Russ Meyer, the Chief Strategy Associate for Landor Associates tells us that brands will need to integrate their commitment to sustainability into a larger message of efficiency, effectiveness, and value.
What can we expect to see in 2009?
As consumers look to cut spending, buying “green” may be a low priority in 2009; however, achieving sustainability is a long-term trend that will continue through the next decade. According to Russ Meyer, this trend will continue and even gain momentum globally as a consequence of the economic downturn.
Concurrently, President-elect Barack Obama’s commitment to sustainable energy may finally ensure the support of the world’s largest economy—and biggest consumer of energy—in the global shift toward green.
What are the implications of these trends for brands?
Brands will need to integrate their commitment to sustainability into a larger message of efficiency, effectiveness, and value.
Brands that can afford to take the long view through the economic downturn could emerge on the other side as green leaders. Although it may be a lower priority for consumers in 2009, green is a long-term megatrend that will continue through the next decade.
In 2008, consumers began to perceive brands such as Walmart and GE as green because of their early commitment to selling green products and services and making demands of their supply chains. First-mover advantage can still be gained in many categories, but those opportunities won’t last long.
Which brands will stand out in 2009?
Consumer staples traditionally fare well in economic downturns, and green products in the categories of home health, cleanliness, and safety will likely do well next year. Brands such as Method, Seventh Generation, and Clorox’s Green Works could make big gains as consumers continue to care about the basics despite their thinner wallets.
Major corporate brands with a known commitment to sustainability should continue to gain perceptual advantage—particularly if this becomes a top priority of the United States in the next few years. Because of their existing strength, these brands may find themselves winning out over smaller brands that have occupied the sustainability space longer.

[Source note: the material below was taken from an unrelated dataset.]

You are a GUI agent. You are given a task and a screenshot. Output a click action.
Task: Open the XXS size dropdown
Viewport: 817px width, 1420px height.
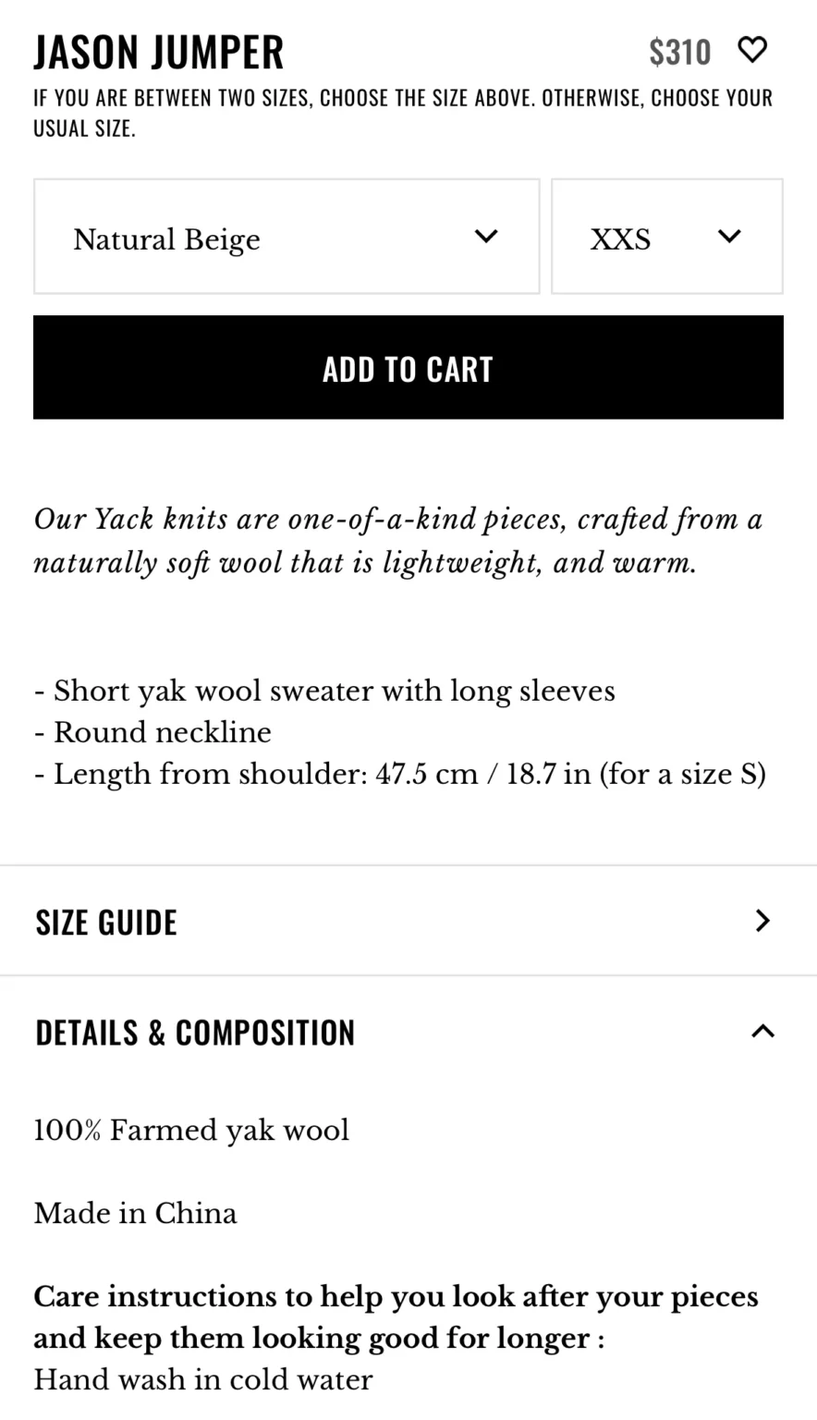[x=667, y=237]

Among certain customer segments, we’ll see perceptual badge value or bragging rights for purchasing green products and services. In some parts of the world, the trendiest homes today are those achieving Leadership in Energy and Environmental Design (LEED) certification. Although greenness may not be the most important factor for consumers during the economic downturn, brands should consider how they can gain competitive advantage by being the best choice for trend-forward consumers.
Russ Meyer is chief strategy officer for Landor Associates. He has given many speeches on sustainability, and his article, “Brands in the Balance,” was published in the Hub in July 2007.